> **TASK INSTRUCTIONS**:
In the listing below, every line with the word "agent" needs to be copied.

> **MATERIAL FOR THE TASK**:
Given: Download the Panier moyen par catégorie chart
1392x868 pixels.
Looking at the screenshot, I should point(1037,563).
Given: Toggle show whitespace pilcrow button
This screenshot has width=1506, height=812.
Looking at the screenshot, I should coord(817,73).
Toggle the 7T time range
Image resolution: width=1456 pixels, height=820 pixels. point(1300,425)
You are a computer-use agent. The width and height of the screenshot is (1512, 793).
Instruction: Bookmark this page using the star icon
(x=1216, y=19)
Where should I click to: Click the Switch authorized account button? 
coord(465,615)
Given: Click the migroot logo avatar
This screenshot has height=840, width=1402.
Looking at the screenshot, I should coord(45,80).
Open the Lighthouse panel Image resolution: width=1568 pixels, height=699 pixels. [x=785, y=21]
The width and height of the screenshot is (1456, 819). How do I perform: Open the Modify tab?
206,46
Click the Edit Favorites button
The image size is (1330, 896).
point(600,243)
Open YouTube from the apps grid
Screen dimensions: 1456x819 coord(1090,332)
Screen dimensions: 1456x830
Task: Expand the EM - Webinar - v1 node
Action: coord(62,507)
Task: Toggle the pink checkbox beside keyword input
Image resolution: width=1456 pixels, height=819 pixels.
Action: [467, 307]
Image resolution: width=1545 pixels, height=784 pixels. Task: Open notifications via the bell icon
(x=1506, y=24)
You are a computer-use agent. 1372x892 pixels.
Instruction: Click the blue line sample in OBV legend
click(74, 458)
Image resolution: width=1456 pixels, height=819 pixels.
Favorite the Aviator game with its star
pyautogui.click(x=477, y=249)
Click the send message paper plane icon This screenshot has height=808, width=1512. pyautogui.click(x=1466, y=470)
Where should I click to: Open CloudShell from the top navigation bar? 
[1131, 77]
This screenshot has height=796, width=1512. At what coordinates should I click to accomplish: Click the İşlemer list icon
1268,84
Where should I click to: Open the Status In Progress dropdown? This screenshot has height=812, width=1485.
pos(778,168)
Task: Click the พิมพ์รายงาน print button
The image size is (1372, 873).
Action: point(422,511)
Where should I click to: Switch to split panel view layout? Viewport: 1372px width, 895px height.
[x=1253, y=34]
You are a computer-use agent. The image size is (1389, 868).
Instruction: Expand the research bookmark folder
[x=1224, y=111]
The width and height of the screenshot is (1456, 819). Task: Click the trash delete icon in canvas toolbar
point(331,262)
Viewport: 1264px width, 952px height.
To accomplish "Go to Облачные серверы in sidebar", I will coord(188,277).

> **ANSWER TO THE PROBLEM**:
You are a computer-use agent. The width and height of the screenshot is (1512, 793).
You are a computer-use agent. 1372x892 pixels.
You are a computer-use agent. The image size is (1389, 868).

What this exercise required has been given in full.